6.1 砕氷型巡視船「てしお」の模型プロペラ実験

前章でのトルクに関する尺度影響を、模型実験と実船実験の結果とを比較し、検証することとした。実船によるプロペラと氷片との干渉時のトルクデータは、平成7年度に実施した砕氷型巡視船「てしお」での実船試験時のデータを用いることとした。このため、「てしお」の模型プロペラを用い、水中、空気中での氷片流し込み実験及びブロッケージ実験を行い結果を各荷重成分に分離した。

使用した模型ノズルプロペラの縮尺は1/10.889であり、全ての実験は回転数10rpsで実施した。また、流し込み実験に用いた氷片の形状は50mm×50mm×15mmで、NSR小直径プロペラで用いたものと同サイズである。模型プロペラは可変ピッチであるが、実験はすべて、開水中の標準ピッチ比である 1.424で行った。

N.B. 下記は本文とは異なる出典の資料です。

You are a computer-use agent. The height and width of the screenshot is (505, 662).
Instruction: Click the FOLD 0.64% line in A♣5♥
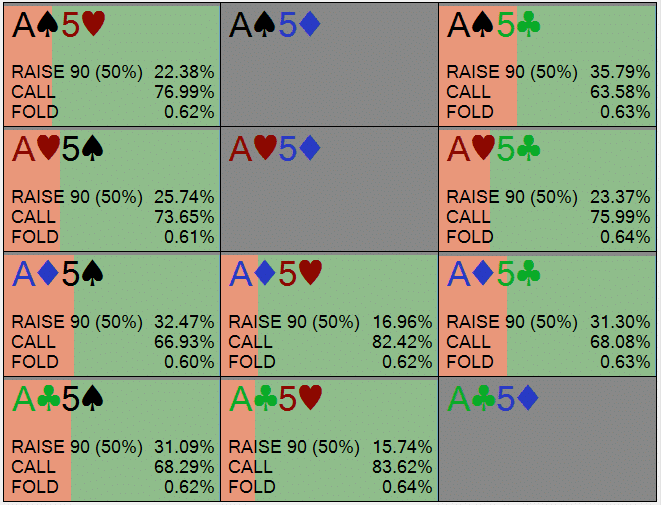pos(330,487)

Fig. 16、17は、J=0.20の時のKTおよび10×KQの値を各荷重成分に分離した結果である。先の実験と比較してFiceの占める割合が比較的小さい。原因として、NSRプロペラが翼端で最大翼長を持つのに対し、「てしお」のプロペラは0.8r付近に最大翼長を持つといったプロペラ形状の違いなどが考えられるが、今後の研究が必要であろう。

074-1.gif

Fig.16 氷荷重成分への分離結果

「てしお」模型(スラスト)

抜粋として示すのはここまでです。